Exercise objective:
Using the records below, write out again exactly the lines that begin at the line containing "ftp_​mdtm (24, 2294)" and end at the line containing "Revised Laws of Saint Lucia (461, 194)", and no other lines.

** Exercise inputs follows **

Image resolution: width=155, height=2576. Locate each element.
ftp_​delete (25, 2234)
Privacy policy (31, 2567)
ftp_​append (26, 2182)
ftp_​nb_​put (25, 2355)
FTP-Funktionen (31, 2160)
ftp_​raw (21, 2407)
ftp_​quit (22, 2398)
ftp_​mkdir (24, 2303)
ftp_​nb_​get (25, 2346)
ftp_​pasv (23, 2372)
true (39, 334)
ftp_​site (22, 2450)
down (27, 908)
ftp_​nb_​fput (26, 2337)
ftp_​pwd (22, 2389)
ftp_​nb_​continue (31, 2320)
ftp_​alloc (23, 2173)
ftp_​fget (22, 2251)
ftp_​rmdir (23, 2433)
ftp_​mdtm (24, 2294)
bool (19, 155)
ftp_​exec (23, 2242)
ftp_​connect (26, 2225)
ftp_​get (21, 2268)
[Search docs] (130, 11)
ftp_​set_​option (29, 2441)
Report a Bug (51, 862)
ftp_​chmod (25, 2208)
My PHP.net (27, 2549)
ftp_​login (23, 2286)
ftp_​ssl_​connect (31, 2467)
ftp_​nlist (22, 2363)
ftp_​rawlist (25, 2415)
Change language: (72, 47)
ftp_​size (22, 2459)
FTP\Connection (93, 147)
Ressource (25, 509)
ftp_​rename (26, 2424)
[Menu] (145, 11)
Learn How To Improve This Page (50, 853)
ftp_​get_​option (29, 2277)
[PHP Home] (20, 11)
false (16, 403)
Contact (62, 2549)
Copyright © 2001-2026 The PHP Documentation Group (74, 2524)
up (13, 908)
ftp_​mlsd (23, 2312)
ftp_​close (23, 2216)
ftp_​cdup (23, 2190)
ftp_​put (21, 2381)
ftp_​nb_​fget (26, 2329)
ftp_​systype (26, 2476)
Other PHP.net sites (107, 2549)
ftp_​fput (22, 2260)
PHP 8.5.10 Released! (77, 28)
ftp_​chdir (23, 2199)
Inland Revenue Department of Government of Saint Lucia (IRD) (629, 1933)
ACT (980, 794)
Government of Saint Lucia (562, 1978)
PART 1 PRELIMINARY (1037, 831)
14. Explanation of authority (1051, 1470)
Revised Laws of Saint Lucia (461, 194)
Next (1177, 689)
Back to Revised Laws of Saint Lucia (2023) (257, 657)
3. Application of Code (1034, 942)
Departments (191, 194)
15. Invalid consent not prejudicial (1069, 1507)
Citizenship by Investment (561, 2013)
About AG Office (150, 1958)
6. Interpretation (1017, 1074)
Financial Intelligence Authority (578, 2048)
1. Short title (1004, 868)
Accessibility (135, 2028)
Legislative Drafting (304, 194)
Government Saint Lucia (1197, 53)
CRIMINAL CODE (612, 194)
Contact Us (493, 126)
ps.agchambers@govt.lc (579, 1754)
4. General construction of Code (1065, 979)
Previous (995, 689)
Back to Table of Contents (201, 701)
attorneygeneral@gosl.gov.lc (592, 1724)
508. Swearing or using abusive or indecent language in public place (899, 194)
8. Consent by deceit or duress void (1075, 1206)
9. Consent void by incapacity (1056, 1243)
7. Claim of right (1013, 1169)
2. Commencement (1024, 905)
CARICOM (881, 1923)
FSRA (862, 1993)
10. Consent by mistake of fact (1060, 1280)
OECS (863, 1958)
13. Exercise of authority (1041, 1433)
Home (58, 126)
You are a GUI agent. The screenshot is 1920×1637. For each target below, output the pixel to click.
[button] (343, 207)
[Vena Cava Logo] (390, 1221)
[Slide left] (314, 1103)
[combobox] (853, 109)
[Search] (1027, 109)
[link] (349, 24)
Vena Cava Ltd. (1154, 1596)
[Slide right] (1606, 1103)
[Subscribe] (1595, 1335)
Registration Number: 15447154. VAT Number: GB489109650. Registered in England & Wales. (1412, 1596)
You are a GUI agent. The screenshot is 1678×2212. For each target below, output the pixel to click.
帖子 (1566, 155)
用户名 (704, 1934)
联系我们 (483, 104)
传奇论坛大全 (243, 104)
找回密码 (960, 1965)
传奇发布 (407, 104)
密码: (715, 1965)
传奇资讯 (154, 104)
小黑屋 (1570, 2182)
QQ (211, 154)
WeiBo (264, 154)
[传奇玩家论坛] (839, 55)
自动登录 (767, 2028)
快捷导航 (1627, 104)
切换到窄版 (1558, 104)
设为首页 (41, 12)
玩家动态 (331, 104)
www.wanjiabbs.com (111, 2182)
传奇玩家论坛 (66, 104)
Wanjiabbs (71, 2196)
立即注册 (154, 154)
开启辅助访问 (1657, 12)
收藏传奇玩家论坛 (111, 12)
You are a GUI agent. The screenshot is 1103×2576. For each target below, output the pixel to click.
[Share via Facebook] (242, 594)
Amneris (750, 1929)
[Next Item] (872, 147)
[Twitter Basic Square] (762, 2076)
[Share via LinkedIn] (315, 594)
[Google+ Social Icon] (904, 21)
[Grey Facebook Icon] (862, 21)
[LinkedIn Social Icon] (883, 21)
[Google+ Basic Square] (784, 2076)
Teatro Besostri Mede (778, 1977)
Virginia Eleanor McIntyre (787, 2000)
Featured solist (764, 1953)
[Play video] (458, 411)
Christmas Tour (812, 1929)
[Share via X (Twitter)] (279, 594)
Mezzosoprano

** End of Exercise inputs **

Exercise output:
ftp_​mdtm (24, 2294)
bool (19, 155)
ftp_​exec (23, 2242)
ftp_​connect (26, 2225)
ftp_​get (21, 2268)
[Search docs] (130, 11)
ftp_​set_​option (29, 2441)
Report a Bug (51, 862)
ftp_​chmod (25, 2208)
My PHP.net (27, 2549)
ftp_​login (23, 2286)
ftp_​ssl_​connect (31, 2467)
ftp_​nlist (22, 2363)
ftp_​rawlist (25, 2415)
Change language: (72, 47)
ftp_​size (22, 2459)
FTP\Connection (93, 147)
Ressource (25, 509)
ftp_​rename (26, 2424)
[Menu] (145, 11)
Learn How To Improve This Page (50, 853)
ftp_​get_​option (29, 2277)
[PHP Home] (20, 11)
false (16, 403)
Contact (62, 2549)
Copyright © 2001-2026 The PHP Documentation Group (74, 2524)
up (13, 908)
ftp_​mlsd (23, 2312)
ftp_​close (23, 2216)
ftp_​cdup (23, 2190)
ftp_​put (21, 2381)
ftp_​nb_​fget (26, 2329)
ftp_​systype (26, 2476)
Other PHP.net sites (107, 2549)
ftp_​fput (22, 2260)
PHP 8.5.10 Released! (77, 28)
ftp_​chdir (23, 2199)
Inland Revenue Department of Government of Saint Lucia (IRD) (629, 1933)
ACT (980, 794)
Government of Saint Lucia (562, 1978)
PART 1 PRELIMINARY (1037, 831)
14. Explanation of authority (1051, 1470)
Revised Laws of Saint Lucia (461, 194)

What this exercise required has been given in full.